Frédéric Bican est pasteur à l’Église de l’Action Biblique de Grasse. Il est également président de l’Action Biblique France. Il répond à nos questions sur le sujet du rôle de l'Église locale dans la mission transculturelle.
Bonjour Frédéric, pourrais-tu te présenter en quelques mots, ainsi que ton Église ?
Bien sûr. Je suis Frédéric Bican, pasteur de l'Église de Grasse dans les Alpes Maritimes depuis environ 25 ans. Je suis rentré progressivement dans le ministère après une crise dans l'Église. J'ai pris ma place, j'ai appris sur le tas et finalement j'ai fait la faculté de théologie d'Aix en Provence.
Je suis pasteur de l'Église où j'ai grandi. Je suis arrivé quand j'avais 4 ans et suis devenu pasteur vers l'âge de 32 ans. C'est une joie de servir le Seigneur là où il m'a fait grandir et de voir comment l'Église a évolué. J'ai donc une expérience dans une seule assemblée en tant que pasteur, ce qui est assez inédit.
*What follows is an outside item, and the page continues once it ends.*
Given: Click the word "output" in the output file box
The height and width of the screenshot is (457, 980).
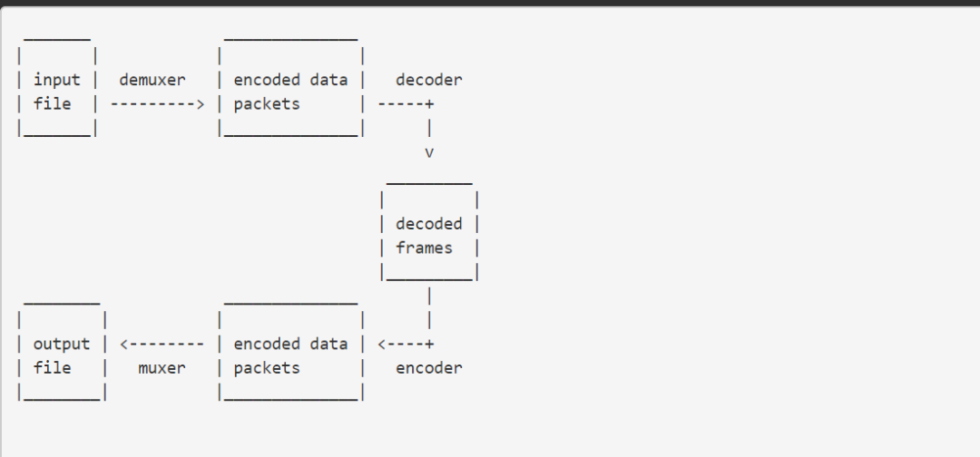Looking at the screenshot, I should (x=62, y=344).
Je suis marié à Régine qui est infirmière et nous avons deux enfants de 26 et 28 ans qui ont quitté le domicile depuis longtemps.
L'union d'Églises à laquelle j'appartiens s'appelle l'Action Biblique. À l'origine, ce n'était pas une union d'Églises, mais une œuvre missionnaire. C'est un missionnaire écossais, qui, au début du 20e siècle est venu s'installer en Suisse. Là, il a fini par construire le bâtiment qui est maintenant le cœur de là où se trouve l'Institut Biblique de Genève. Depuis cet endroit, il a formé chaque année des hommes et des femmes, et les a envoyés en mission. Il y a eu des centaines de missionnaires envoyés, et, dans 6 ou 7 pays, des Églises sont nées de ce travail, dont celles de notre union en France.
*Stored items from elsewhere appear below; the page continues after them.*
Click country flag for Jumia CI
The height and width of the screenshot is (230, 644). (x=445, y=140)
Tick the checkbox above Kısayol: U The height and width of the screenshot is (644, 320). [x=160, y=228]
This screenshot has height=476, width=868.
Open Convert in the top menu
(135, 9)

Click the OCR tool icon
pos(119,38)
Nous nous intéressons au sujet de l'Église locale dans l'envoi de missionnaires. Pourrais-tu expliquer ce que cela veut dire pour toi ?
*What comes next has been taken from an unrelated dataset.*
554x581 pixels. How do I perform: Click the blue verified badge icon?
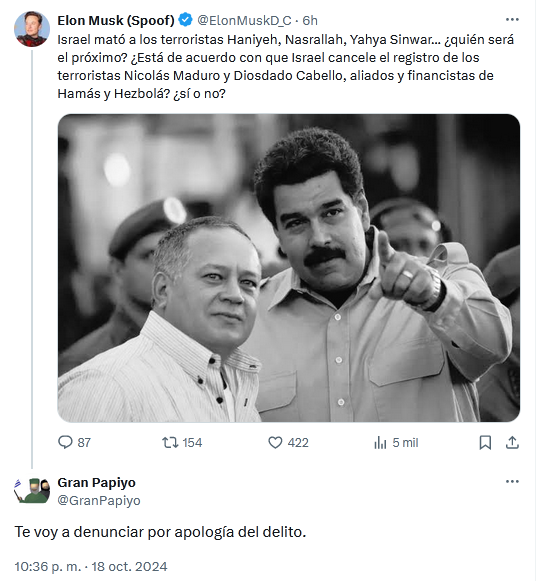185,20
Une Église qui envoie, c'est une Église qui a conscience que, dans le Nouveau Testament, il y a une dynamique de propagation de l'Évangile qui consiste, une fois qu'une Église est mise en place, à rester dans un réseau relationnel avec le reste du corps de Christ, puisqu’on croit que l'Église ce n'est pas seulement l'Église locale. L'Église locale, c'est une manifestation visible de l'Église. Elle doit, tout en incarnant sur le plan local un petit morceau de cette Église universelle, garder conscience qu’elle fait partie d'un ensemble beaucoup plus vaste, qui fait partie de son ADN, de son identité profonde. Jésus, quand il donne la mission aux apôtres au début des Actes, dit qu’ils vont être Ses témoins jusqu'aux extrémités de la terre, en partant de l'endroit où ils sont, c'est à dire Jérusalem, en passant par la Judée et la Samarie. Et le rôle de l'Église, c'est justement d'avoir cette vision qui est à la fois orientée vers la propagation de l'Évangile là où elle se trouve, et puis progressivement, de plus en plus loin. Ça fait partie de notre identité, de notre foi profonde, et si on oublie ça, on oublie quelque chose d'important dans les commandements de Jésus et même dans la façon dont les apôtres voyaient l'Église au cours du premier siècle.
On trouve important de favoriser et d'encourager une vision missionnaire qui aille au-delà de nos intérêts immédiats et de notre territoire
Est-ce que cette vision de la mission existe dans ton Église depuis le début, ou a-t-elle progressé dans le temps ?
Comme dit plus tôt, l'Action Biblique était, à l'origine, une œuvre missionnaire. Pendant un temps donc, c'était vraiment dans son ADN d’être missionnaire et de proclamer l'Évangile. Puis il y a eu un virage d'organisation : on est passé d'une structure ‘société
missionnaire’ à une structure ‘union d'Églises’. Les Églises ont dû réfléchir à ce qu'est une Église locale, parce qu’il n’y avait pas d’ecclésiologie très précise ni très construite. Il a aussi fallu faire un travail de structuration administrative et juridique.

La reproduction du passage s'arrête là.